This is how it works all together:
Approaching technical debt
Technical debt is a deliberate decision to implement a not-the-best solution or write not-the-best code to release software faster. Taking on some technical debt is inevitable and can increase speed in software development in the short run. However, in the long run, it contributes to system complexity, which slows the developers down. Non-programmers often underestimate the loss of productivity and are tempted to always move forward, and that becomes an issue. But if refactoring is never part of the priorities, it will not only impact productivity but also product quality.
Someone wise identified an approach to managerial stuff regarding managing technical debt - an image below show how is correctly explain technical debt to managers:
General productivity thoughts
In general, productivity is a combination of 3 parameters: time, energy spent on achieving a goal and level of concentration. These pieces of advice are disclosed below:
- Try staying in The Flow - for the developers it is the state when they feel the most focused and productive. Most of their work is done during this state. For most developers productivity follows Pareto's Law with 20% of time delivering 80% of the result, and the rest 80% of time bringing the rest 20% of the result.

### Records shown:

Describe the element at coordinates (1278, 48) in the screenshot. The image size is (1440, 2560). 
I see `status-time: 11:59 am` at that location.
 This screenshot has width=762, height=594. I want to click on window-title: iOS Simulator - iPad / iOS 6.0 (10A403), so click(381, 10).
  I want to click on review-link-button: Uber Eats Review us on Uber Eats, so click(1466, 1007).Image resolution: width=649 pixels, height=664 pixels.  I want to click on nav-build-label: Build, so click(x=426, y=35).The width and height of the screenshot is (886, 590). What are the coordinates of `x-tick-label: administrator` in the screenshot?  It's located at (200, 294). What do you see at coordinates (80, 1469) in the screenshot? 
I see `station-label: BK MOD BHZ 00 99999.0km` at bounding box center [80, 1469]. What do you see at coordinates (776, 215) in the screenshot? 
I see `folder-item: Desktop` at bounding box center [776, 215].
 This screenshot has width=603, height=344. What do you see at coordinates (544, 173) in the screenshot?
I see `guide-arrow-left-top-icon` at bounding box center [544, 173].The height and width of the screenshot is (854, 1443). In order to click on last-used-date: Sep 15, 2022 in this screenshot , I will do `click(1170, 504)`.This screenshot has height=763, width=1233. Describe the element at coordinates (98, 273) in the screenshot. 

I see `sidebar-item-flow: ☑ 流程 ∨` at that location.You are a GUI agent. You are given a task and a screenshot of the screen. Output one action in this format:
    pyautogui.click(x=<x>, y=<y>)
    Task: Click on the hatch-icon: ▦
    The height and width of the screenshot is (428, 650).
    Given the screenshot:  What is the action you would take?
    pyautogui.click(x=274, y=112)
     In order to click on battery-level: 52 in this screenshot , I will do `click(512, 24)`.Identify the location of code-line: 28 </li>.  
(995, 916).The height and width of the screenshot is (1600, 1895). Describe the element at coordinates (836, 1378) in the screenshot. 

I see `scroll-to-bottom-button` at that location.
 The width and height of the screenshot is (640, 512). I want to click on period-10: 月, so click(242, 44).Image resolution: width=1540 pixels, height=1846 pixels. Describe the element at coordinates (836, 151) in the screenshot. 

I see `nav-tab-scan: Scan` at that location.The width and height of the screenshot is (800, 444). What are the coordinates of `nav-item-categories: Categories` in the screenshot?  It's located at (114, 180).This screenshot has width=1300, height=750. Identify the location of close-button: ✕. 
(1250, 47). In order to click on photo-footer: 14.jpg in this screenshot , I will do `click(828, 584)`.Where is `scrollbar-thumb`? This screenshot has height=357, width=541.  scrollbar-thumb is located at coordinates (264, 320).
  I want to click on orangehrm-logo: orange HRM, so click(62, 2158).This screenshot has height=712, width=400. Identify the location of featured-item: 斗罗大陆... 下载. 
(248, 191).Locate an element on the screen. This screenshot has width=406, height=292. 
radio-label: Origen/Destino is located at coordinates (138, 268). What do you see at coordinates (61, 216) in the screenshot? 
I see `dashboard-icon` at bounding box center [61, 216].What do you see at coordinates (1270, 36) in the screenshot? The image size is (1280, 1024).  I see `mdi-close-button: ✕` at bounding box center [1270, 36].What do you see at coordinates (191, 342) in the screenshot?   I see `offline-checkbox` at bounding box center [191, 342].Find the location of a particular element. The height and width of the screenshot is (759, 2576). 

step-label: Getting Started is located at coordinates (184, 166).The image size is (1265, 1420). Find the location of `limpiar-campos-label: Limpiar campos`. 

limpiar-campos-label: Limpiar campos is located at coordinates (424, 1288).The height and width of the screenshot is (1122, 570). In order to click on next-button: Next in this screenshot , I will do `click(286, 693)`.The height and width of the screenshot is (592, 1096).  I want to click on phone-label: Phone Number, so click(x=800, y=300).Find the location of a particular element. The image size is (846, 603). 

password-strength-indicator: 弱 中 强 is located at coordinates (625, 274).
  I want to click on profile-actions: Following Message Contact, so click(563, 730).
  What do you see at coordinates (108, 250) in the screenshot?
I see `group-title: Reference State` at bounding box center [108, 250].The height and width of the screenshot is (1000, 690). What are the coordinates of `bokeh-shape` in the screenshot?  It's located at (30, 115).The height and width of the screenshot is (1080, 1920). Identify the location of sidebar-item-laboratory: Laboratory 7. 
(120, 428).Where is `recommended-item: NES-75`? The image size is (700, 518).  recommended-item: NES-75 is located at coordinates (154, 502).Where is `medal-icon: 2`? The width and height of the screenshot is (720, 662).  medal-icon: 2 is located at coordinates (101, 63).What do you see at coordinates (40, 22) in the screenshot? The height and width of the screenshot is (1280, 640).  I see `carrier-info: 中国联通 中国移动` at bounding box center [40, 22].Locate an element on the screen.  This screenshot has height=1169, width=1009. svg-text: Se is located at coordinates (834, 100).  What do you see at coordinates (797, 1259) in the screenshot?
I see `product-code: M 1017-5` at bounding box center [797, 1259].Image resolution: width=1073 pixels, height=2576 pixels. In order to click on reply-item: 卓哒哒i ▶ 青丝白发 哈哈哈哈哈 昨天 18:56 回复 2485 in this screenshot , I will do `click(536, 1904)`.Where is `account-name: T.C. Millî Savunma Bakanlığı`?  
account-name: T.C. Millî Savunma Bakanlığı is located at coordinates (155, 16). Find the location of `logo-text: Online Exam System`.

### Your assignment:
Extract the full text on technical debt and developer productivity, word for word, from its first line to its last.

### Written answer:
This is how it works all together:
Approaching technical debt
Technical debt is a deliberate decision to implement a not-the-best solution or write not-the-best code to release software faster. Taking on some technical debt is inevitable and can increase speed in software development in the short run. However, in the long run, it contributes to system complexity, which slows the developers down. Non-programmers often underestimate the loss of productivity and are tempted to always move forward, and that becomes an issue. But if refactoring is never part of the priorities, it will not only impact productivity but also product quality.
Someone wise identified an approach to managerial stuff regarding managing technical debt - an image below show how is correctly explain technical debt to managers:
General productivity thoughts
In general, productivity is a combination of 3 parameters: time, energy spent on achieving a goal and level of concentration. These pieces of advice are disclosed below:
- Try staying in The Flow - for the developers it is the state when they feel the most focused and productive. Most of their work is done during this state. For most developers productivity follows Pareto's Law with 20% of time delivering 80% of the result, and the rest 80% of time bringing the rest 20% of the result.